YOUR TASKS
- a) From the RMSNorm notes, list every model named as using RMSNorm as its default normalization.
- b) Rewrite the part of the RMSNorm notes starting at "Each \(x_i\) affects" and ending at "on all \(x_k\).", putting "routes" in place of "paths".

##### PASSAGE #####

It is the default normalization in LLaMA, LLaMA 2/3, Gemma, Mistral, and Qwen.

Notation

Symbol	Description
\(\mathbf{x}\)	Input feature vector of length \(D\) (one token's embedding)
\(r\)	Root mean square of \(\mathbf{x}\): \(\sqrt{\tfrac{1}{D}\sum_i x_i^2 + \varepsilon}\)
\(\hat{x}_i\)	Normalized input: \(x_i / r\)
\(\gamma\)	Learned scale parameter (no shift \(\beta\) in RMSNorm)
\(dy,\; dx\)	Upstream gradient \(\partial L/\partial y\) and downstream gradient \(\partial L/\partial x\)
\(N, L, D\)	Batch size, sequence length, feature dimension

1. Forward Pass

Root mean square \[r = \sqrt{\frac{1}{D}\sum_{i=1}^{D} x_i^2 + \varepsilon}\]
Normalize \[\hat{x}_i = \frac{x_i}{r}\]
Scale \[y_i = \gamma_i \hat{x}_i\]

There is no shift parameter \(\beta\) and no mean subtraction. That is the entire point of RMSNorm.

2. Backward Pass — Gradient for \(\gamma\)

Since \(y_i = \gamma_i \hat{x}_i\):

\[ \frac{\partial L}{\partial \gamma_i} = \frac{\partial L}{\partial y_i} \cdot \underbrace{\frac{\partial y_i}{\partial \gamma_i}}_{=\,\hat{x}_i} = dy_i \cdot \hat{x}_i \]

Accumulated across batch and sequence:

\[ d\gamma_i = \sum_{b=1}^{N}\sum_{s=1}^{L} dy_{b,s,i} \cdot \hat{x}_{b,s,i} \]

3. Backward Pass — Gradient for the Input (\(dx\))

Each \(x_i\) affects the output through two paths: directly as the numerator of \(\hat{x}_i\), and indirectly through the denominator \(r\) which depends on all \(x_k\).

Step A — Gradient w.r.t. normalized input \(\hat{x}_i\)

##### RECORDS PROVIDED #####

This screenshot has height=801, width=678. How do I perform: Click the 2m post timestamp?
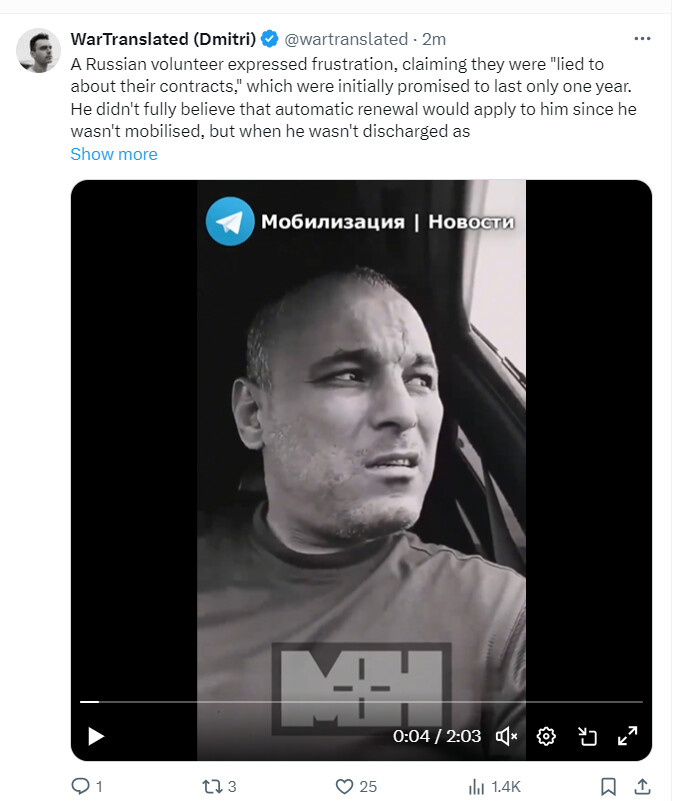434,39
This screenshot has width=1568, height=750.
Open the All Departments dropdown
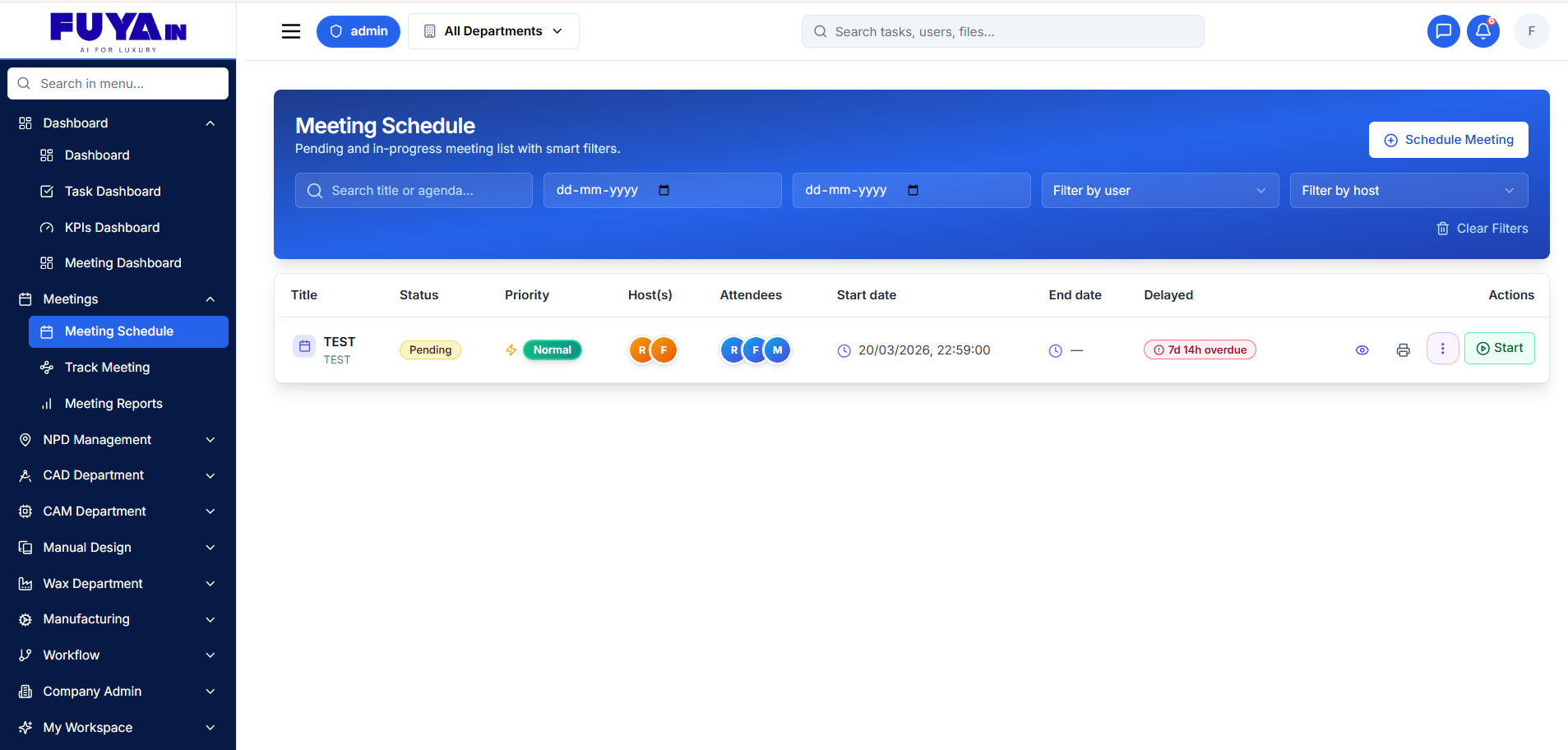click(x=493, y=31)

#####

ANSWERS TO THE PROBLEMS
- a) LLaMA, LLaMA 2/3, Gemma, Mistral, Qwen

- b)
Each \(x_i\) affects the output through two routes: directly as the numerator of \(\hat{x}_i\), and indirectly through the denominator \(r\) which depends on all \(x_k\).